Provided data below:

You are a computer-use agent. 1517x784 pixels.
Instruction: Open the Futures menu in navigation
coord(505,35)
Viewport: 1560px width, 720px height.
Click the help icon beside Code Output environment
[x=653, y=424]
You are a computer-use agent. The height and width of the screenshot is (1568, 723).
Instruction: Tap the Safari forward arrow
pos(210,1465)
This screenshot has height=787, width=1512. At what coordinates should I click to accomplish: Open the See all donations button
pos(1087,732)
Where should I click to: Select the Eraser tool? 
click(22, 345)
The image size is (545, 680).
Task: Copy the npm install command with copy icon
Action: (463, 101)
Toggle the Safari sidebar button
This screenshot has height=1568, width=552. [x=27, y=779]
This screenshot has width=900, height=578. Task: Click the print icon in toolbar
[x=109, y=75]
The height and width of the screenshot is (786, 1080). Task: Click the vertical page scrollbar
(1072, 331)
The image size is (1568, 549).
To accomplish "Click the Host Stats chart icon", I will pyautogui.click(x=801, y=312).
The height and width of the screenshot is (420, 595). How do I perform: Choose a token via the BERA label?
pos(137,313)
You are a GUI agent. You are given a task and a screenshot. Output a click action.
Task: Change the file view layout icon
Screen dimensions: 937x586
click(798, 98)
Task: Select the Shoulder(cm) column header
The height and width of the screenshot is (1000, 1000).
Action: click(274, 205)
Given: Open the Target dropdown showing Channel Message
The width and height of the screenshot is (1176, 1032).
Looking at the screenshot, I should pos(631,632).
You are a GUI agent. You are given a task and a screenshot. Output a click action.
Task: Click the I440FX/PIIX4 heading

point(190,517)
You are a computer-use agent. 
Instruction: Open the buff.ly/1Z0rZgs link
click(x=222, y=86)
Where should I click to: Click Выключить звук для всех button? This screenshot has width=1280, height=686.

End of Provided data.

Exercise aim -
Report every line containing the word "computer" from the listing above.

Task answer -
You are a computer-use agent. 1517x784 pixels.
You are a computer-use agent. The height and width of the screenshot is (1568, 723).
You are a computer-use agent. 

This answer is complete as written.